● **Job**: Pull out each line below that contains the string "Open". Case counts, so capitalization must match.

******

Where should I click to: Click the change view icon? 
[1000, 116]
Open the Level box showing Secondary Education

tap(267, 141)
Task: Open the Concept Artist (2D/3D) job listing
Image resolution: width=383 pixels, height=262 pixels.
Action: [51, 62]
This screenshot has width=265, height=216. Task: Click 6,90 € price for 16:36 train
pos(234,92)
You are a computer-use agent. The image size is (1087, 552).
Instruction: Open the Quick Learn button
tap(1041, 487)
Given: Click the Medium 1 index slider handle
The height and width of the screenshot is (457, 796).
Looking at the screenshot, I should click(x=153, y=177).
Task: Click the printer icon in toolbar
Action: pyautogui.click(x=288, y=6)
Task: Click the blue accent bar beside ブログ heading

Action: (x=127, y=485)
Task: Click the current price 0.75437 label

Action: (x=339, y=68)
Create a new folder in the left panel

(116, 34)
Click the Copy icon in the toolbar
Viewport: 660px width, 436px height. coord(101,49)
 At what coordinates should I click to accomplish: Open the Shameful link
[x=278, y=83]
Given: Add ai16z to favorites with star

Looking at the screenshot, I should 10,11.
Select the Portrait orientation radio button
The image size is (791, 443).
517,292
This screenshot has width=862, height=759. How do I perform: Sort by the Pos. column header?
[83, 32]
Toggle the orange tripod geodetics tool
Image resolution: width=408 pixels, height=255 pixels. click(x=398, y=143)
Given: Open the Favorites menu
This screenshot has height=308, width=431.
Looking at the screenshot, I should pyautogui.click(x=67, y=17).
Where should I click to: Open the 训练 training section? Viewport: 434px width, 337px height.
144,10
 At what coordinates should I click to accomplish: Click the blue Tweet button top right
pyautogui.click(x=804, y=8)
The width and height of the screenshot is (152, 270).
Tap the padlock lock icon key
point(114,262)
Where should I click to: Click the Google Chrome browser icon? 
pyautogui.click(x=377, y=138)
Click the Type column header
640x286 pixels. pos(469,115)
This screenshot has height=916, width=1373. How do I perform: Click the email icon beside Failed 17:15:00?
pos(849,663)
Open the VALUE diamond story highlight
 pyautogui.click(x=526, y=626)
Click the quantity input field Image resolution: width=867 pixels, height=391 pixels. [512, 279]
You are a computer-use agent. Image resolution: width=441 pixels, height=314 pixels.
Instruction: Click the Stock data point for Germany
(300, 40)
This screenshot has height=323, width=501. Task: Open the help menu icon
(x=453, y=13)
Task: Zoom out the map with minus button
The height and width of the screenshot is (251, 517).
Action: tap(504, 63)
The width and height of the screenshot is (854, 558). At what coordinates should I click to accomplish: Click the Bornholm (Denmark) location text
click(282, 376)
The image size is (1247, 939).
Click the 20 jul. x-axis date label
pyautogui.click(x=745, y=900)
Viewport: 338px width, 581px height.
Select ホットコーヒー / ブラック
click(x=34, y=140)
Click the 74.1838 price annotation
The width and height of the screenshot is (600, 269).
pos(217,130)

******

● **Exercise response**:
Open the Level box showing Secondary Education
Task: Open the Concept Artist (2D/3D) job listing
Instruction: Open the Quick Learn button
 At what coordinates should I click to accomplish: Open the Shameful link
Given: Open the Favorites menu
Where should I click to: Open the 训练 training section? Viewport: 434px width, 337px height.
Open the VALUE diamond story highlight
This screenshot has height=323, width=501. Task: Open the help menu icon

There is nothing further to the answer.